Collected data entries:
####################

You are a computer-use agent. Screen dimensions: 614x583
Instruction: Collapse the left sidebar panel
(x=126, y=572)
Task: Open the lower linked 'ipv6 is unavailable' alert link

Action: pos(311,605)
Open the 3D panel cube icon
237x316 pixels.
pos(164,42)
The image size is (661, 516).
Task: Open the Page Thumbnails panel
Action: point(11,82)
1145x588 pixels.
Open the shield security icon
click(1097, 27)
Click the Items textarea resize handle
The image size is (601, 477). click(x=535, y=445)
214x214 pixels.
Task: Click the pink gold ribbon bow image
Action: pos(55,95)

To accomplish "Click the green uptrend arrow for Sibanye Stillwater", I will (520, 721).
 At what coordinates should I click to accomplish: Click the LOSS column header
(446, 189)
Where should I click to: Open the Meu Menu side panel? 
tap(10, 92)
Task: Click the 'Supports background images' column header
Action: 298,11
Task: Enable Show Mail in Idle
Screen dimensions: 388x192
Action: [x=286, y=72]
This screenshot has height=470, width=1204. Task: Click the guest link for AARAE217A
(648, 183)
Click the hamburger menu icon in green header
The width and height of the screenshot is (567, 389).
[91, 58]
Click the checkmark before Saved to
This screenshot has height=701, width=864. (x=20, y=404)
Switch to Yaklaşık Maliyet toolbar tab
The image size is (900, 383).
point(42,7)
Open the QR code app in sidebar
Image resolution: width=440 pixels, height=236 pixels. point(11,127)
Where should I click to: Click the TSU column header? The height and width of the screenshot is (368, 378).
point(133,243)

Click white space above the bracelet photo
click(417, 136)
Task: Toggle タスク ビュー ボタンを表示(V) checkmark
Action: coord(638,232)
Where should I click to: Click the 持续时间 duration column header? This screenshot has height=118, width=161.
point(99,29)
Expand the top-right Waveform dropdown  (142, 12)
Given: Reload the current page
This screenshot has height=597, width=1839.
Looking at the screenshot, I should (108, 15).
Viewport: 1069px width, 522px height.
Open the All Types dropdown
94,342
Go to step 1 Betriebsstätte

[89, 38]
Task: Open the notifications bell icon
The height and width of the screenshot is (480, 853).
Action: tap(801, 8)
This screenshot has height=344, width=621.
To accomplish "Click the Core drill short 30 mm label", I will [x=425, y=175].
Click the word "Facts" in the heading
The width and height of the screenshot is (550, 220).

####################

Among the lines above, list those that contain the word "will".

To accomplish "Click the green uptrend arrow for Sibanye Stillwater", I will (520, 721).
To accomplish "Click the Core drill short 30 mm label", I will [x=425, y=175].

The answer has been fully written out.